OLD EARTH – A Wake In The Wells
(mini50, 2014)
Todd Umhoefer espande ulteriormente le spigolose sperimentazioni folk-rock in bassa fedeltà, delle quali aveva dato ultima prova in “Small Hours”. Nella mezz’ora di “A Wake In The Wells” (ancora una volta un mini album o una sorta di corposo Ep), l’artista di Milwaukee condensa una serie mai così articolata di canzoni sbilenche, ricamate da irregolarità di registrazione e soprattutto percorse da spasmi di distante matrice post-punk, adesso sempre più spesso diluiti e rallentati in cadenze narcolettiche.
La poliedrica vena espressiva di Umhoefer trova nell’occasione sponda nell’apertura del progetto Old Earth a una serie di collaboratori tra i quali figurano Nick Berg e Chris Porterfield dei Field Report e Jon Mueller dei Volcano Choir. Anche grazie al loro supporto, Umhoefer ha l’occasione di dar libero sfogo al proprio coacervo di suggestioni stilistiche, come viene da subito palesato nella traccia d’apertura del lavoro, una caleidoscopica jam di oltre undici minuti nella quale si susseguono graffianti schegge elettriche, un cantato sgraziato e momenti di sospensione di una tensione comunque sempre latente.
In quello che da solo rappresenta oltre un terzo di “A Wake In The Wells” sono tuttavia gettate le basi in particolare del profilo più roboante del lavoro, che dapprima vira su un non meno vibrante registro da indie-lo-fi nineties, per poi scolorare nella sua parte centrale in cadenze rallentate e ambientazioni umbratili, che lasciano trasparire ascendenze louisvilliane, seppur sempre interpolate da accenni di feedback nervosi e ricorrenti frequenze distorte.

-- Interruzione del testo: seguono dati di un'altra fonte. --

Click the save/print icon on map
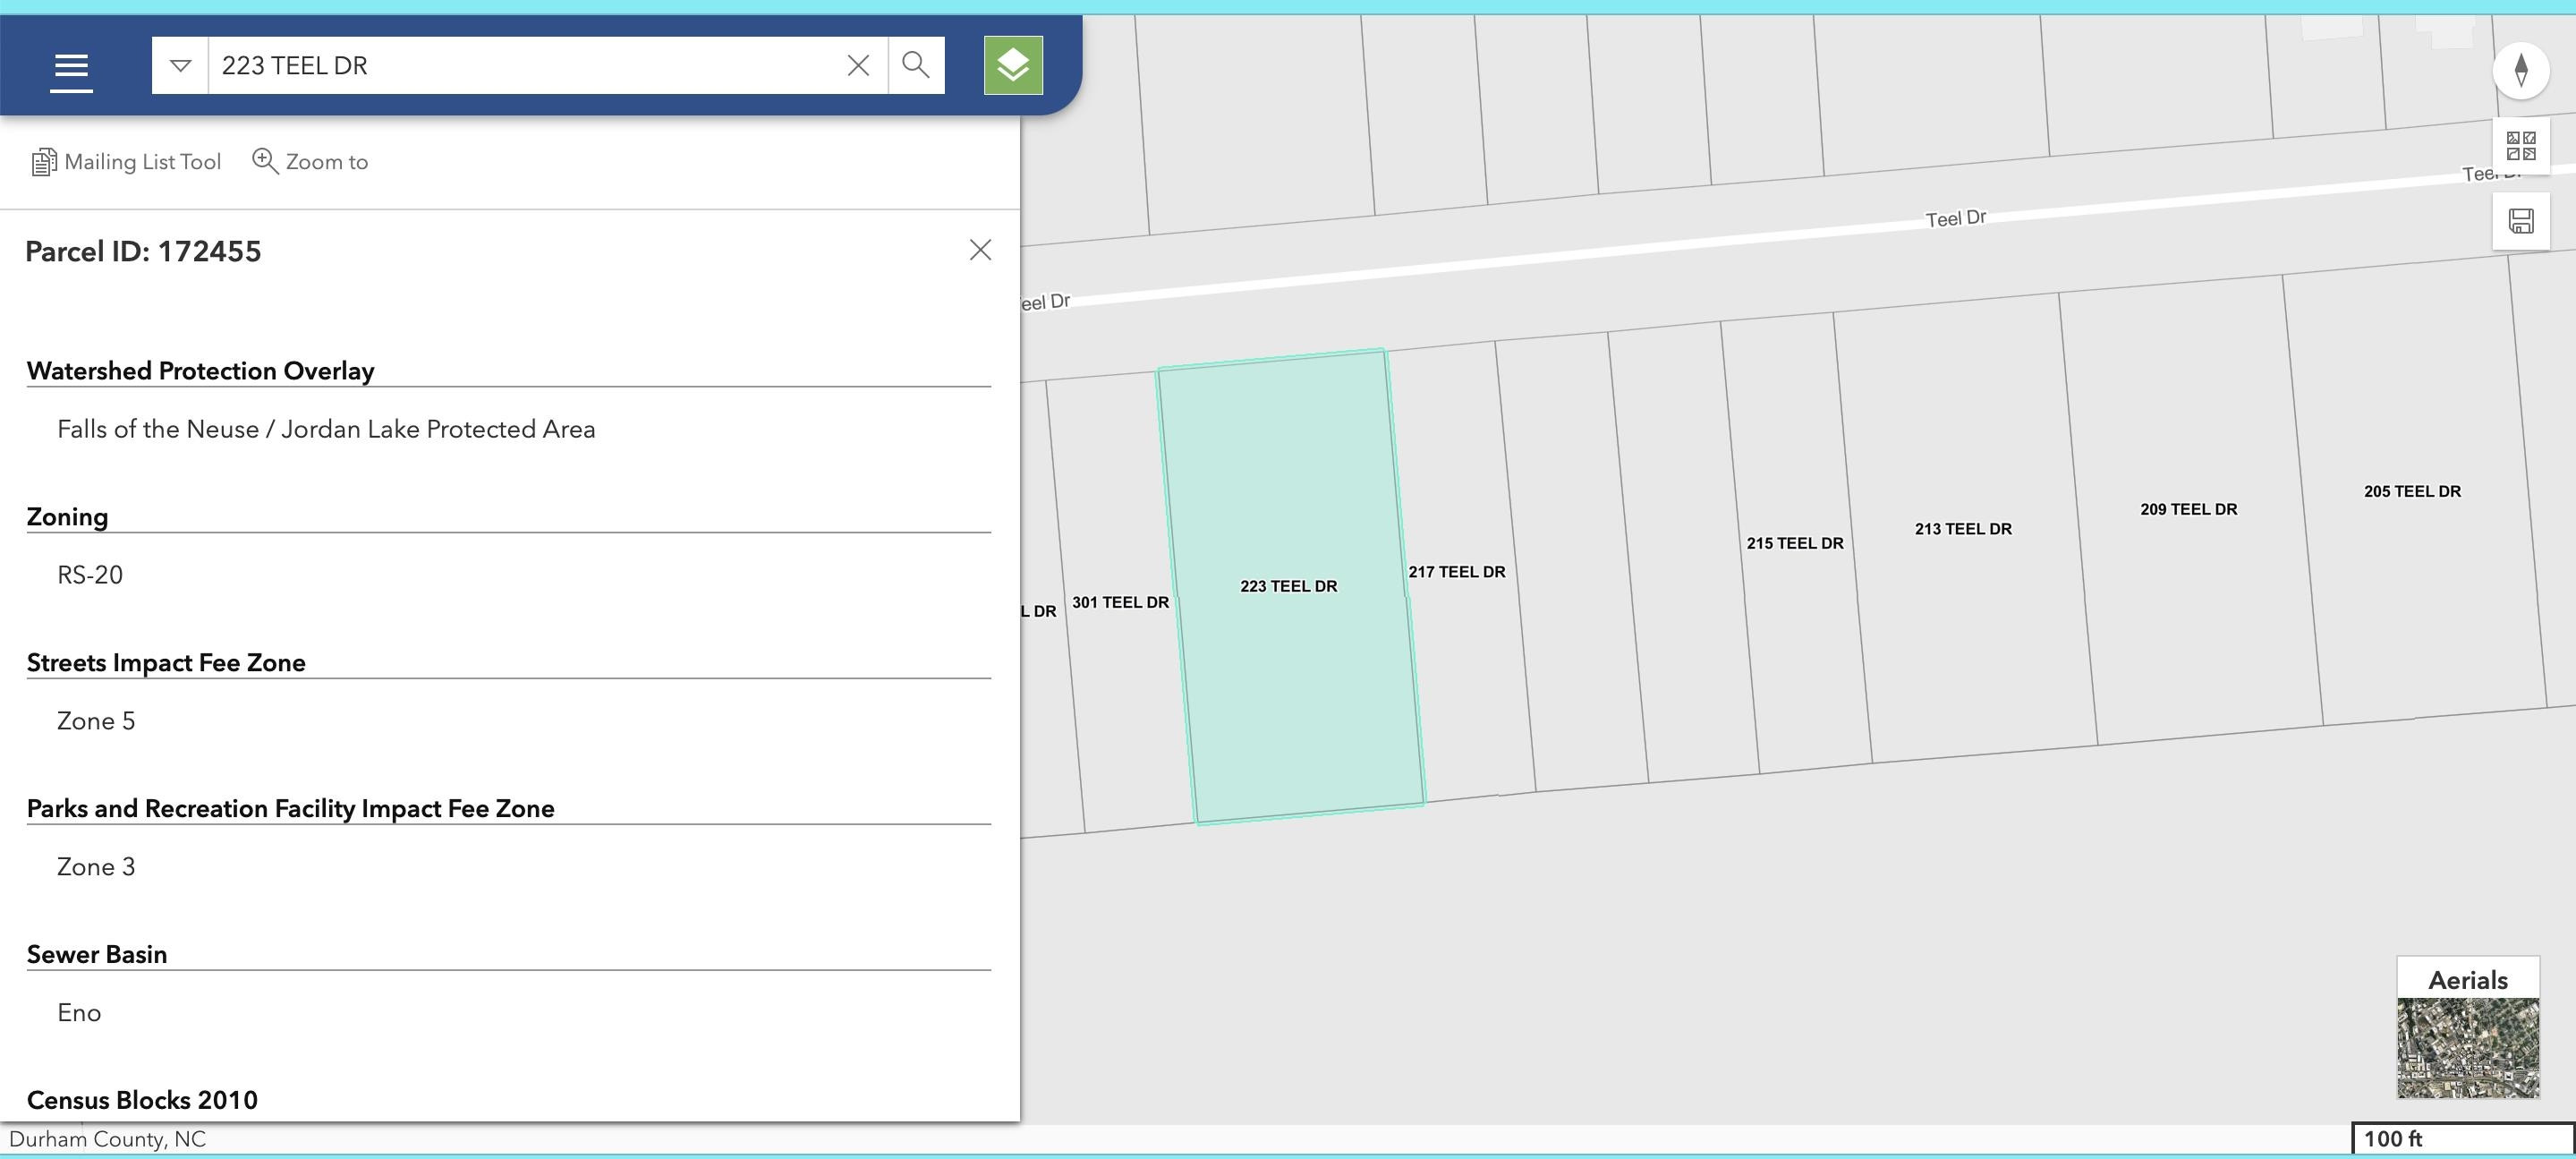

È questa, in fondo, la parte migliore dell’espressione di Umhoefer, che nei tempi più dilatati e nell’organico sostegno della band trova al tempo stesso esalatazione dei suoi intricati dialoghi strumentali e un opportuno affievolimento dell’impatto di interpretazioni ruvide e talora respingenti.
Le mille facce dell’artista statunitense sono riconoscibili nelle cinque tracce senza titolo di “A Wake In The Wells”, nuova ostica sintesi di una declinazione se non altro personale di ambiziose sperimentazioni in bilico tra linguaggio folk, estetica diy e destrutturazioni post-noise.